Case che producono smog con il riscaldamento? Nel futuro prossimo saranno solo un ricordo. Perché al loro posto, al contrario, ci saranno case mangiasmog che non avranno bisogno di essere riscaldate. Il miracolo si realizza grazie alla canapa. Un materiale versatile che sta conquistando ampie fette di business. Oggi Equilibrium, nata come start up in provincia di Lecco,  fattura un milione l'anno grazie a un prodotto innovativo di bioedilizia, a base di calce e canapa, con il quale ha già costruito circa 400 abitazioni in Italia. «La casa del futuro, ma direi del presente, è in canapa» dice l'amministratore della società, Paolo Ronchetti, 39 anni.

 Come nasce questo business?

«Facciamo case in canapa dal 2011. Siamo nati come start up in quell'anno grazie a un mio progetto, vengo da un'esperienza post universitaria di ricerca su questi sistemi, cui ha aderito una socia finanziatrice, Barbara Ceschi. Poi sono entrati altri soci operativi. Quest'anno puntiamo al milione di euro di fatturato». 

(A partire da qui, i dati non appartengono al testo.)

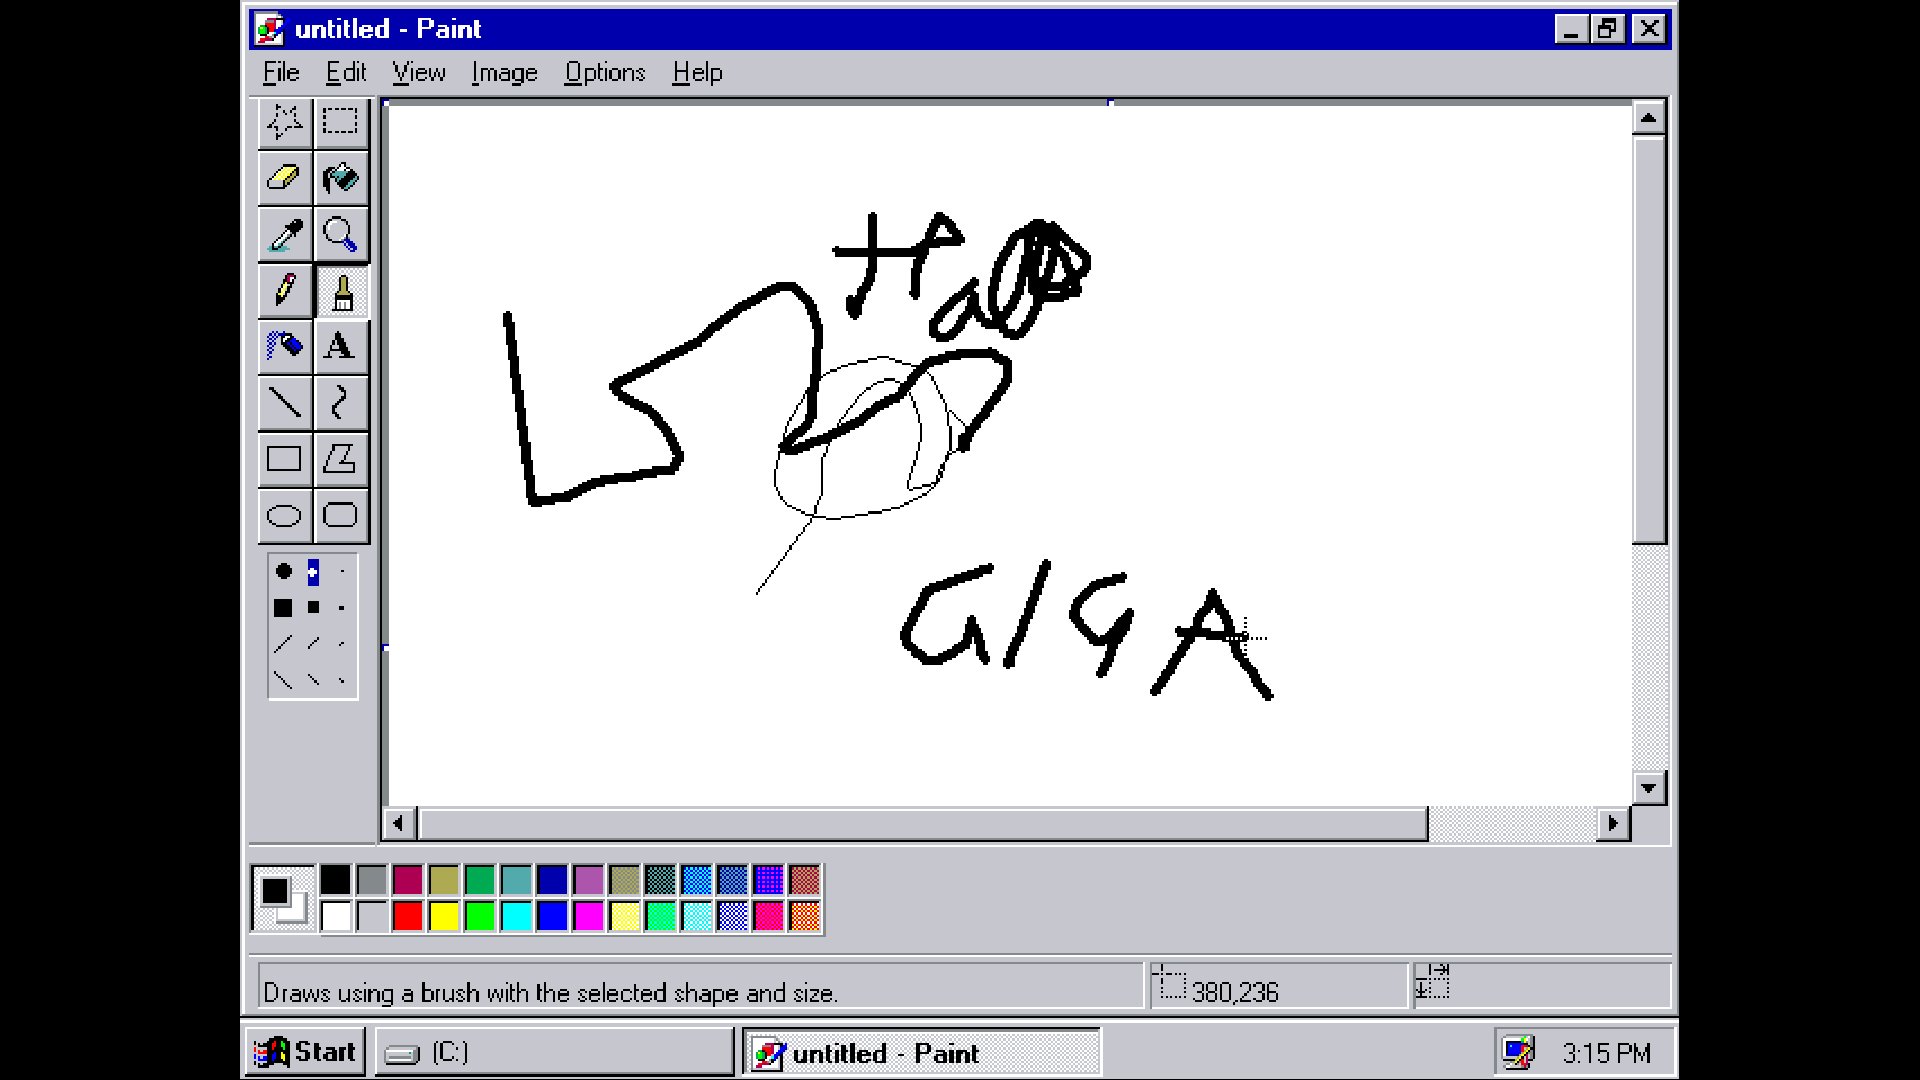Select the Line tool
The image size is (1920, 1080).
(285, 402)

 Cosa significa realizzare case in canapa?

«Significa realizzare l'intero involucro dell'edificio con un biocomposito fatto di canapa e di calce. Il beneficio principale è l'estrema performance igrotermica. All'interno dell'edificio le variazioni di temperatura e umidità relativa restano costanti al variare di quelle esterne. Il comfort abitativo è molto elevato  grazie alla capacità della canapa di regolare l'umidità e bloccare il passaggio del caldo e del freddo».

 Che costi in più ci sono a costruire una casa in canapa e che vantaggi economici si hanno?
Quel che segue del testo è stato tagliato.